◆ **ASSIGNED TASK**
Set all the entries down once more, with nothing altered.

◆ **MATERIAL TO PROCESS**
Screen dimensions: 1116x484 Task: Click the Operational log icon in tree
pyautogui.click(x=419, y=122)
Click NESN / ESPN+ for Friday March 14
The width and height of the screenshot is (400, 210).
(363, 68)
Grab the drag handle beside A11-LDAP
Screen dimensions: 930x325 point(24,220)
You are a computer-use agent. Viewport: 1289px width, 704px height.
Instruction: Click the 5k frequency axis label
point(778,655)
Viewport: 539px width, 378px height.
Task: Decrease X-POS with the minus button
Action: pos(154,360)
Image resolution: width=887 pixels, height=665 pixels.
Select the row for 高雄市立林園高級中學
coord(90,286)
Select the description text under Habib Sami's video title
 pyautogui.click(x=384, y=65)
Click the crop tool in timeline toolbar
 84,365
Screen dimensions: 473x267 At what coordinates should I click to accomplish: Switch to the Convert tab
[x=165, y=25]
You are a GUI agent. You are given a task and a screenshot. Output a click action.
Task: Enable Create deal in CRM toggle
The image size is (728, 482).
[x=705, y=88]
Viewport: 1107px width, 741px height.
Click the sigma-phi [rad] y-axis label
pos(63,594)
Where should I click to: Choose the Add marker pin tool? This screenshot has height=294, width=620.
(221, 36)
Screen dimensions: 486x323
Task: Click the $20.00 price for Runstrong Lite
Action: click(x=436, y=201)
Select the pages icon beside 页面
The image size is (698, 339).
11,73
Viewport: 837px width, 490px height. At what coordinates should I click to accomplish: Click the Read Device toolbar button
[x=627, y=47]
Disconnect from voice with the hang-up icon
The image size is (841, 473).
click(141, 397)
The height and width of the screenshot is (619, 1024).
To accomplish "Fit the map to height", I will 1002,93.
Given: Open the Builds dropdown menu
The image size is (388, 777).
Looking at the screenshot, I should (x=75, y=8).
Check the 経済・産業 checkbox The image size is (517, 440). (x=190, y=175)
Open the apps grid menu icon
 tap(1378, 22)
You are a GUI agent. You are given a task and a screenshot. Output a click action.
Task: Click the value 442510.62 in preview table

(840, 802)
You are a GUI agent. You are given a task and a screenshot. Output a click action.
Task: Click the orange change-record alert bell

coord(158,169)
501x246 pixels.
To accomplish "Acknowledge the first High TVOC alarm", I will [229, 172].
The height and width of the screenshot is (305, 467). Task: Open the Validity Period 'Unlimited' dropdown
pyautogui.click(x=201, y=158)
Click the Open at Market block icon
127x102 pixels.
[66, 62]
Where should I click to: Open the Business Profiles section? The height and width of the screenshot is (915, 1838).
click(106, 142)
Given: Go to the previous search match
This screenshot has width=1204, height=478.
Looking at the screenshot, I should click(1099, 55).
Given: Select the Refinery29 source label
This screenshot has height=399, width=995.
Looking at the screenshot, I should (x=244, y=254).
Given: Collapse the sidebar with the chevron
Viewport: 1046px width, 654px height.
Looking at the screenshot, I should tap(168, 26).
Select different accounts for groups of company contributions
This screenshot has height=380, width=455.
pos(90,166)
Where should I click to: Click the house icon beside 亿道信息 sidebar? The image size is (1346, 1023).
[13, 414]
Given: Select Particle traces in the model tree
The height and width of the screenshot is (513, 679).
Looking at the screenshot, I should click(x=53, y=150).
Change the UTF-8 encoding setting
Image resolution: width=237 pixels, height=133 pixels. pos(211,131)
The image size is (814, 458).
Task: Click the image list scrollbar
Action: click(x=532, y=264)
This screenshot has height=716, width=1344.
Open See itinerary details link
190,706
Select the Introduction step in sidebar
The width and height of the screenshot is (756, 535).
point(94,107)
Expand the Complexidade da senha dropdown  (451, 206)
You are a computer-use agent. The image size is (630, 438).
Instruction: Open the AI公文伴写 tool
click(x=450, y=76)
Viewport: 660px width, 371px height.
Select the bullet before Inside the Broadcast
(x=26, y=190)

◆ **ANSWER TO THIS TASK**
Screen dimensions: 1116x484 Task: Click the Operational log icon in tree
pyautogui.click(x=419, y=122)
Click NESN / ESPN+ for Friday March 14
The width and height of the screenshot is (400, 210).
(363, 68)
Grab the drag handle beside A11-LDAP
Screen dimensions: 930x325 point(24,220)
You are a computer-use agent. Viewport: 1289px width, 704px height.
Instruction: Click the 5k frequency axis label
point(778,655)
Viewport: 539px width, 378px height.
Task: Decrease X-POS with the minus button
Action: pos(154,360)
Image resolution: width=887 pixels, height=665 pixels.
Select the row for 高雄市立林園高級中學
coord(90,286)
Select the description text under Habib Sami's video title
 pyautogui.click(x=384, y=65)
Click the crop tool in timeline toolbar
 84,365
Screen dimensions: 473x267 At what coordinates should I click to accomplish: Switch to the Convert tab
[x=165, y=25]
You are a GUI agent. You are given a task and a screenshot. Output a click action.
Task: Enable Create deal in CRM toggle
The image size is (728, 482).
[x=705, y=88]
Viewport: 1107px width, 741px height.
Click the sigma-phi [rad] y-axis label
pos(63,594)
Where should I click to: Choose the Add marker pin tool? This screenshot has height=294, width=620.
(221, 36)
Screen dimensions: 486x323
Task: Click the $20.00 price for Runstrong Lite
Action: click(x=436, y=201)
Select the pages icon beside 页面
The image size is (698, 339).
11,73
Viewport: 837px width, 490px height. At what coordinates should I click to accomplish: Click the Read Device toolbar button
[x=627, y=47]
Disconnect from voice with the hang-up icon
The image size is (841, 473).
click(141, 397)
The height and width of the screenshot is (619, 1024).
To accomplish "Fit the map to height", I will 1002,93.
Given: Open the Builds dropdown menu
The image size is (388, 777).
Looking at the screenshot, I should (x=75, y=8).
Check the 経済・産業 checkbox The image size is (517, 440). (x=190, y=175)
Open the apps grid menu icon
 tap(1378, 22)
You are a GUI agent. You are given a task and a screenshot. Output a click action.
Task: Click the value 442510.62 in preview table

(840, 802)
You are a GUI agent. You are given a task and a screenshot. Output a click action.
Task: Click the orange change-record alert bell

coord(158,169)
501x246 pixels.
To accomplish "Acknowledge the first High TVOC alarm", I will [229, 172].
The height and width of the screenshot is (305, 467). Task: Open the Validity Period 'Unlimited' dropdown
pyautogui.click(x=201, y=158)
Click the Open at Market block icon
127x102 pixels.
[66, 62]
Where should I click to: Open the Business Profiles section? The height and width of the screenshot is (915, 1838).
click(106, 142)
Given: Go to the previous search match
This screenshot has width=1204, height=478.
Looking at the screenshot, I should click(1099, 55).
Given: Select the Refinery29 source label
This screenshot has height=399, width=995.
Looking at the screenshot, I should (x=244, y=254).
Given: Collapse the sidebar with the chevron
Viewport: 1046px width, 654px height.
Looking at the screenshot, I should tap(168, 26).
Select different accounts for groups of company contributions
This screenshot has height=380, width=455.
pos(90,166)
Where should I click to: Click the house icon beside 亿道信息 sidebar? The image size is (1346, 1023).
[13, 414]
Given: Select Particle traces in the model tree
The height and width of the screenshot is (513, 679).
Looking at the screenshot, I should click(x=53, y=150).
Change the UTF-8 encoding setting
Image resolution: width=237 pixels, height=133 pixels. pos(211,131)
The image size is (814, 458).
Task: Click the image list scrollbar
Action: click(x=532, y=264)
This screenshot has height=716, width=1344.
Open See itinerary details link
190,706
Select the Introduction step in sidebar
The width and height of the screenshot is (756, 535).
point(94,107)
Expand the Complexidade da senha dropdown  (451, 206)
You are a computer-use agent. The image size is (630, 438).
Instruction: Open the AI公文伴写 tool
click(x=450, y=76)
Viewport: 660px width, 371px height.
Select the bullet before Inside the Broadcast
(x=26, y=190)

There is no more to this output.